En ce temps-là, Jésus était en train d’enseigner dans une synagogue, le jour du sabbat. Voici qu’il y avait là une femme, possédée par un esprit qui la rendait infirme depuis dix-huit ans ; elle était toute courbée et absolument incapable de se redresser.

Quand Jésus la vit, il l’interpella, et lui dit : “ Femme, te voici délivrée de ton infirmité ”. Et il lui imposa les mains. À l’instant même elle redevint droite et rendait gloire à Dieu.

Alors le chef de la synagogue, indigné de voir Jésus faire une guérison le jour du sabbat, prit la parole et dit à la foule : “ Il y a six jours pour travailler ; venez donc vous faire guérir ces jours-là, et non pas le jour du sabbat ”.

Le Seigneur lui répliqua : “ Hypocrites ! chacun de vous, le jour du sabbat, ne détache-t-il pas de la mangeoire son bœuf ou son âne pour le mener boire ? Alors cette femme, une fille d’Abraham, que Satan avait lié voici dix-huit ans, ne fallait-il pas la délivrer de ce lien le jour du sabbat ? ”.

À ces paroles de Jésus, tous ses adversaires furent remplis de honte, et toute la foule était dans la joie à cause de toutes les actions éclatantes qu’il faisait.

En ce Mois missionnaire, nous proposons l’exemple d’un digne disciple du Christ, qui a vécu les valeurs que nous avons lues dans saint Paul et dans l’Évangile de Luc : saint Pierre Chanel, protomartyr et Patron de l’Océanie.
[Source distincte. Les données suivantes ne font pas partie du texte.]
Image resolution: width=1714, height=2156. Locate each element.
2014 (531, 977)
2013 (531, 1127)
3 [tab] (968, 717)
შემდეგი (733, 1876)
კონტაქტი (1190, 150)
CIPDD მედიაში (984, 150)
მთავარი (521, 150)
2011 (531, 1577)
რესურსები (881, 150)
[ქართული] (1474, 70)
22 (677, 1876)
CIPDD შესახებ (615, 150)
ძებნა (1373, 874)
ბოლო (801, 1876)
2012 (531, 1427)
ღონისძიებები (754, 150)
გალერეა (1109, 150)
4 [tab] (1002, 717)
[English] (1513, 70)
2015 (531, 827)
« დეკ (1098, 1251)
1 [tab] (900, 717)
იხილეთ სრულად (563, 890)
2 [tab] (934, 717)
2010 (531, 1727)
Il ne vécut pas selon la chair, mais selon l’Esprit et, avec une extraordinaire douceur et mansuétude, il prêcha le Christ et la liberté des enfants de Dieu à ceux qui, esclaves des esprits mauvais, vivaient dans la peur. Durant sa brève vie missionnaire sur l’île de Futuna, beaucoup exultaient à sa prédication et se sentaient poussés à la conversion, tandis que ses adversaires avaient honte et tramaient contre lui, comme dit l’Évangile d’aujourd’hui. Comme pour Jésus, les fruits de son travail et de son sacrifice ont mûri après sa mort.
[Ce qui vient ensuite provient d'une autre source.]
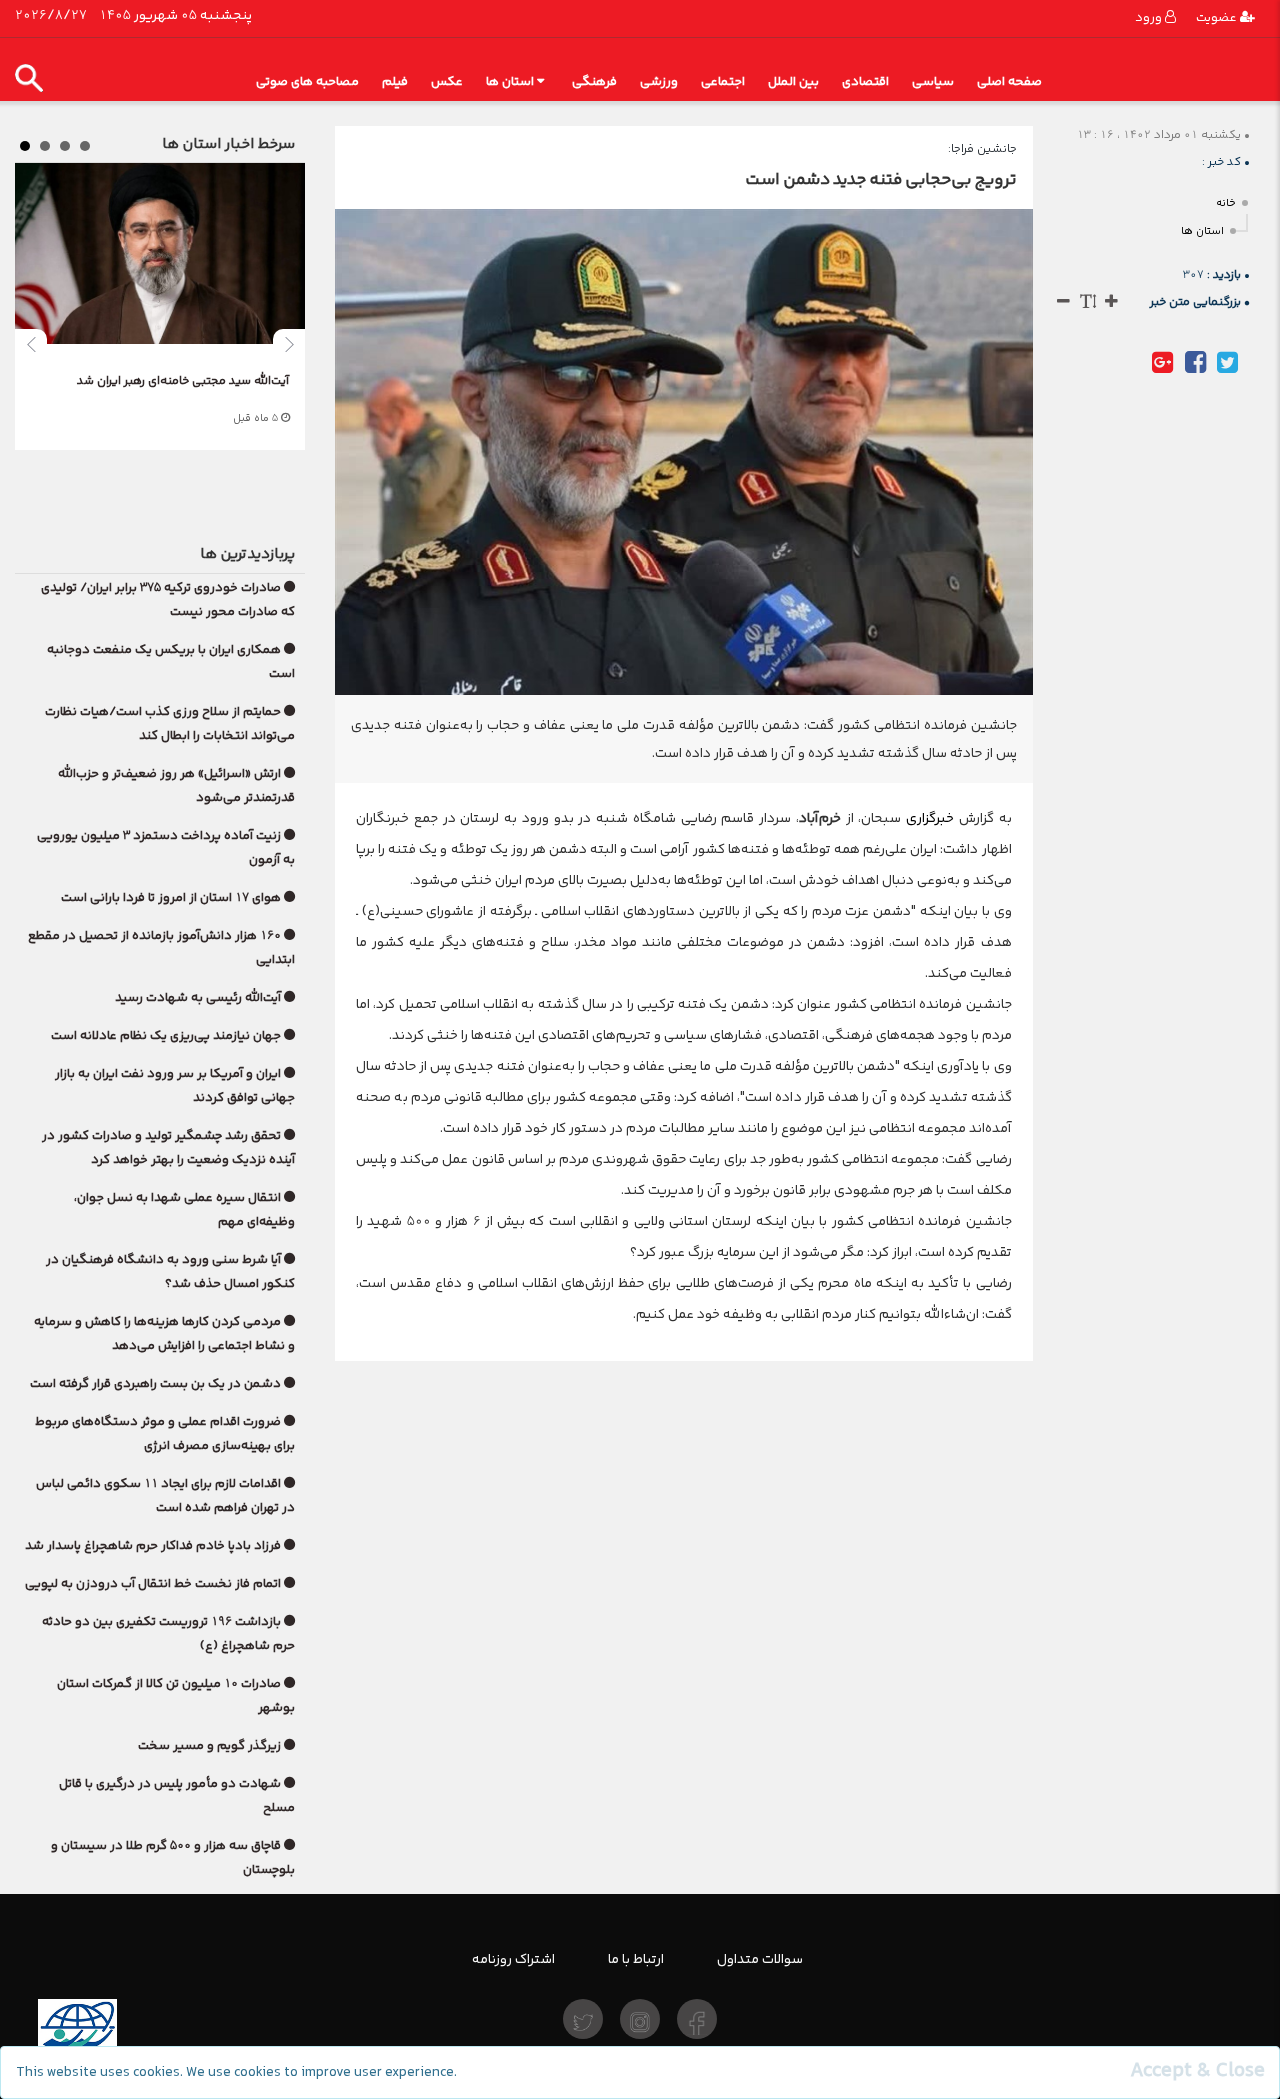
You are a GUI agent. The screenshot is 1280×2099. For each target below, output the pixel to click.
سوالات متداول (760, 1959)
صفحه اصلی (1009, 81)
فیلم (395, 81)
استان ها (510, 81)
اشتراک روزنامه (513, 1959)
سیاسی (933, 81)
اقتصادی (865, 81)
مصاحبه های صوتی (307, 81)
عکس (447, 81)
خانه (1226, 203)
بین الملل (793, 81)
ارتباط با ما (636, 1959)
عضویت (1218, 17)
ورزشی (659, 81)
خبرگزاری (927, 818)
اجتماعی (723, 81)
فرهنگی (594, 81)
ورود (1150, 17)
Voici l’éloge que fait de lui la seconde lecture de l’Office des Lectures, au jour de sa mémoire facultative, fêtée le 28 avril, date anniversaire de son martyre :

Éloge de saint Pierre Chanel, prêtre et martyr

Tout de suite après avoir embrassé la vie religieuse dans la Congrégation de Marie, suite à sa demande, Pierre fut envoyé dans les missions de l’Océanie et débarqua sur l’île de Futuna située dans l'océan Pacifique, où le nom du Christ n’avait pas encore été annoncé. Un religieux laïc qui fut toujours avec lui raconte sa vie missionnaire par ses mots : « Au milieu de ses peines, brûlé par la chaleur du soleil, souvent affaibli par la faim, il rentrait chez lui trempé de sueur, épuisé de fatigue, mais toujours avec un esprit fort, ardent et content comme s’il revenait d’un lieu de délices : et ceci pas seulement une fois, mais presque tous les jours. Il avait coutume de ne jamais rien refuser aux habitants de Futuna, pas même à ceux qui le persécutaient, les excusant toujours et ne les repoussant jamais, même s’ils étaient grossiers et importuns. Il était plein d’une douceur sans égale et de toutes les façons, sans exclure personne ».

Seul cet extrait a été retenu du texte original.